Ao contrário do pensamento comum ignorar um fato não o torna menos doloroso ou amargo, falsamente o remedia e de forma geral coloca fermento na questão. Problemas humanos não desaparecem sem ação, eles crescem, mofam, se incrementam, criam garras e quando notamos ele ficou ainda mais impregnado em nós. O efeito colateral de evitar uma dor, uma perda ou um destino difícil, é que sem perceber, nos desfiguramos e moldamos para ajeitar aquela dor que tenta ser evitada.
Inconscientemente vamos criando uma casca de proteção para conviver com o espinho cravado no peito. Para proteger essa dor de mais dor criamos outros problemas, nos afastamos dos outros, recusamos possibilidades concretas de saída e até magoamos quem quer ajudar. Uma camada de dor vai se sobrepondo a outra, até que em dado momento da vida já não lembramos mais quem fomos originalmente. Aquela criança sem maldade com o passar dos anos, para se proteger de algum conflito moral antigo, acaba endurecendo, perdendo a confiança nas pessoas e agindo como se todos tivessem que pagar pelo mal secreto que carrega consigo.
Os resultados desse tipo de endurecimento podem ser vistos por todos os lados, é só procurar, repare. Pessoas incapazes de se relacionar intimamente com outras por que se fecharam numa mágoa quase irrevogável seja pelo pai que se ausentou ou a mãe que disse coisas terríveis. Quantas mães também carregam seus bloqueios e não conseguem se conectar com seus filhos por culpas secretas ou por lembrarem do namoradinho desaparecido que deixou um filho na rota de fuga.
Existem ainda os que fazem escolhas morais irreversíveis e, depois de cruzarem a linha do que consideravam certo ou legítimo, acabam agindo compulsivamente na mesma direção fúnebre, como quem compactua com à própria culpa e assume perpetuamente o papel de ovelha negra.
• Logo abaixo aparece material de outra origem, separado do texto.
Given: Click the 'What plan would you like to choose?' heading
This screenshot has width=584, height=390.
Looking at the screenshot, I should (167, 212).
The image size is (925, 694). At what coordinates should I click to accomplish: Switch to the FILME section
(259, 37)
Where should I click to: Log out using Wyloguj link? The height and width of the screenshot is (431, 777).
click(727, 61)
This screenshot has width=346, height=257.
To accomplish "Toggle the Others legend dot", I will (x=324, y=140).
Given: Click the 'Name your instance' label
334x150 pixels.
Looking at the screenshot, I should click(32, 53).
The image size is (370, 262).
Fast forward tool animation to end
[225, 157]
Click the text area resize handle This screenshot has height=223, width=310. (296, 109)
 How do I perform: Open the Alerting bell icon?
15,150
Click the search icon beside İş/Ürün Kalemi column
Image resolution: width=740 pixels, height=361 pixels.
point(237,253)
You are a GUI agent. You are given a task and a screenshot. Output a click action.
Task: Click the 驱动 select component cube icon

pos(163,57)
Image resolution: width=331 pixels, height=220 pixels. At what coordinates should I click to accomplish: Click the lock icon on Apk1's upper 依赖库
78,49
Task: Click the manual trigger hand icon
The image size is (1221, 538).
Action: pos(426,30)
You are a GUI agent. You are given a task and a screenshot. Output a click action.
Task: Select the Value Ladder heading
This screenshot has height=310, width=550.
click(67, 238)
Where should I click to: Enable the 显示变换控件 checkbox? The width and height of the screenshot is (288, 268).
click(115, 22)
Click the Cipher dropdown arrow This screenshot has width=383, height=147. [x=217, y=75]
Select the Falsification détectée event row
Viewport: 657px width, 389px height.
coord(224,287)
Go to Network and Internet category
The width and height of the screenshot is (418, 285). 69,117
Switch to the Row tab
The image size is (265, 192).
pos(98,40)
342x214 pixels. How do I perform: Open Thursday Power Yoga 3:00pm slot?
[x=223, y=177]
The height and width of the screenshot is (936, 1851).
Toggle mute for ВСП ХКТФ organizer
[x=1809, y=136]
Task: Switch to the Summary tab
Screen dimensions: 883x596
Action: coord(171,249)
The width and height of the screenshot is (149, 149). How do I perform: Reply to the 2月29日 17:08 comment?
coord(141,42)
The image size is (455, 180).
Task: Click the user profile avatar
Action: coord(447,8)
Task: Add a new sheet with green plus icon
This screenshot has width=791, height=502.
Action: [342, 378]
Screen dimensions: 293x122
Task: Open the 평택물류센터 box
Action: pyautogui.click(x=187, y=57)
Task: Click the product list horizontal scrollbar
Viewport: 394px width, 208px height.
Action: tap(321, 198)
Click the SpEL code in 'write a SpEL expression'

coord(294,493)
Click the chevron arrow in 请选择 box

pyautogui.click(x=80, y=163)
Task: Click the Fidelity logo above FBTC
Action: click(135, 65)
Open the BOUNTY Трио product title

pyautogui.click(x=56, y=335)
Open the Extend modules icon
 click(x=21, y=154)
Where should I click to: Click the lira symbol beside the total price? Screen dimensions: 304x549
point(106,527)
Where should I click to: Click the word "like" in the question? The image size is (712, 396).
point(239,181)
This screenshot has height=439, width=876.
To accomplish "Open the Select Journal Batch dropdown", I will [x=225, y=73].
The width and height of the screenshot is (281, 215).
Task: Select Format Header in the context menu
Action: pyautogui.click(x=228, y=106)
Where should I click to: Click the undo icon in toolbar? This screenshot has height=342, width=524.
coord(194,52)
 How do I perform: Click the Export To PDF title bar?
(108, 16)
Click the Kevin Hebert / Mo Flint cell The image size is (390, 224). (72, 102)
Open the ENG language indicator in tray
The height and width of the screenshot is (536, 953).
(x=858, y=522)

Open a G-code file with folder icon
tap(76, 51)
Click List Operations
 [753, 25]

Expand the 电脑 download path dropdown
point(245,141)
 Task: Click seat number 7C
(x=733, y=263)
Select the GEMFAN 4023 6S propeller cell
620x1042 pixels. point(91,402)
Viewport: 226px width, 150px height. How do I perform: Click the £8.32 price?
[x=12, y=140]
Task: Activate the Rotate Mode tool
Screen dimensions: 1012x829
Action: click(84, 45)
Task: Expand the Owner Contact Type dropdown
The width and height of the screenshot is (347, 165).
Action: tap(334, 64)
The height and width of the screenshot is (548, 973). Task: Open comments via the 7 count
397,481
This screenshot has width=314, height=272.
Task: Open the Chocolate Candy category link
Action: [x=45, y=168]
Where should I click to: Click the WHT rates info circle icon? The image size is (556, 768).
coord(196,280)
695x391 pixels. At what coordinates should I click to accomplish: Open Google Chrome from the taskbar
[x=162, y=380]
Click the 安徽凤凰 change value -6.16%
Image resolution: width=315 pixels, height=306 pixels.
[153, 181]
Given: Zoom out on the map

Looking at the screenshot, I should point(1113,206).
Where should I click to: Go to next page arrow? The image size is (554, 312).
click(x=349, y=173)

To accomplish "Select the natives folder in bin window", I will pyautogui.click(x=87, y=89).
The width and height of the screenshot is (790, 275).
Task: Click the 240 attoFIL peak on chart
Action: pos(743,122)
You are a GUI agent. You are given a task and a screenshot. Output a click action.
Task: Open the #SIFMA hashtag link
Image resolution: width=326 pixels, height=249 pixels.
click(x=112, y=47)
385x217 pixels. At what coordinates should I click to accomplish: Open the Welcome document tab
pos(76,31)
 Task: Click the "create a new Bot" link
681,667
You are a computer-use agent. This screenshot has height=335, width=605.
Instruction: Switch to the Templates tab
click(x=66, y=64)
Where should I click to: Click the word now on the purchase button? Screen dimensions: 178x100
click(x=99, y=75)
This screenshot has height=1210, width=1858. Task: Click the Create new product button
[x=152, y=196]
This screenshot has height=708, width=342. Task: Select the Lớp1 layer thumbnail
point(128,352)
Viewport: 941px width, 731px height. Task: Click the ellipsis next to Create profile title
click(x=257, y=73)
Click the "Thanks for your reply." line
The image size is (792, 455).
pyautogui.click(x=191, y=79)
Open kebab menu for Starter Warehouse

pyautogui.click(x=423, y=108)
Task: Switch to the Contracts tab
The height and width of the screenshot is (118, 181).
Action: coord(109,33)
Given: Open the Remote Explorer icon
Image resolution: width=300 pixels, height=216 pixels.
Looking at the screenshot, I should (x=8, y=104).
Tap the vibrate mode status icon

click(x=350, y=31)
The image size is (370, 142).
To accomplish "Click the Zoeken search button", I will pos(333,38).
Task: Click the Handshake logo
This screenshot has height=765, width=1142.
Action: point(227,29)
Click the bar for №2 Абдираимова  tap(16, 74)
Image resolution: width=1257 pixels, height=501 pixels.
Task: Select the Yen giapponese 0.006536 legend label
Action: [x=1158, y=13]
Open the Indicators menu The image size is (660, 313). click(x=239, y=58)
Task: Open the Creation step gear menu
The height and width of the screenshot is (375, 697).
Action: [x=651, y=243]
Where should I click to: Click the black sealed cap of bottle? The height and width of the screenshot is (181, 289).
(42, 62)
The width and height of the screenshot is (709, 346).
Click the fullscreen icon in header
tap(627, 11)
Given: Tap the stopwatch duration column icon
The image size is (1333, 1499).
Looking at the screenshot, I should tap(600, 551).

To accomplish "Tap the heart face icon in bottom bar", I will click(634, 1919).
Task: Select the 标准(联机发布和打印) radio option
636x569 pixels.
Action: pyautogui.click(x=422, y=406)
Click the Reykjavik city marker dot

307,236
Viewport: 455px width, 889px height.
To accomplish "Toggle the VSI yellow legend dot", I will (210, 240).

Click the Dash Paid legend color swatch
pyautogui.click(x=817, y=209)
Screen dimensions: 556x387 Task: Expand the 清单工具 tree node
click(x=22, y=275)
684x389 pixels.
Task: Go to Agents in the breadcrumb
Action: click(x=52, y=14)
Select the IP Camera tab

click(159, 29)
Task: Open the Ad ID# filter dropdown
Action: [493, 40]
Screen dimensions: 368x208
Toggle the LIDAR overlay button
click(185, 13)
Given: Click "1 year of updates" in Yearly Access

Intimamente a pessoa não se sente merecedora de nenhum amor por ter prejudicado alguém.
Quanto sofrimento causamos e ainda vamos causar por conta dessa inconsciência interior, criando outros ciclos de culpa, tentativa de expiação e problemas sobrepostos?
Ao ouvir as pessoas relatarem os seus dilemas impossíveis, no fundo o que buscam é um tipo de cura para o que não tem cura. No fundo gostariam de apagar o fato de que seus desejos as levam para lugares prejudiciais e que na maioria das vezes, mesmo sabendo que caminham em direção ao precipício, não querem deter os próprios passos. Para alcançar o “prêmio” guardado machucam à si mesmas, crédulas que podem salvar seus corações da dor fundamental de existir.
O que ignoram é que mesmo obtendo o emprego dos sonhos, o amor de suas vidas, o dinheiro milionário ou todo conhecimento do mundo, ainda assim lidarão com escolhas difíceis. Não é possível seguir numa direção sem sacrificar algo no meio do caminho. O que desejam silenciar com buscas insaciáveis é que ao escolher uma rota a outra é dispensada e que não conseguimos incluir todos os nossos pertences prediletos.
Uma vez que o tempo passa os dilemas parecem se tornarem mais complexos e sem trégua. A velhice se aproxima, a morte ronda com mais força e as dores emocionais se tornam físicas. A ampulheta revela que não somos invencíveis. Descobrimos que mesmo com todos os esforços (e tentamos freneticamente) aquilo tudo no que apostamos com todas as forças terá um fim. Até mesmo o consolo espiritual que muitos buscam não cicatriza com facilidade o fato de que a vida como a conhecemos em algum momento deixa de existir.
O que resta então, parece ser esse sentimento inconveniente de finitude em que todos estamos no mesmo barco tentando nos distrair, criando mimos e pequenas aventuras e problemas. Tudo isso dá uma certa graça, mas ainda parece insuficiente.
Em algum momento diante das perguntas essenciais (e ignoradas) da vida o que nos conforta é que podemos contar uns com os outros. Nesses tropeços emocionais é onde trombamos no amor daqueles que nos resgatam o que há de melhor.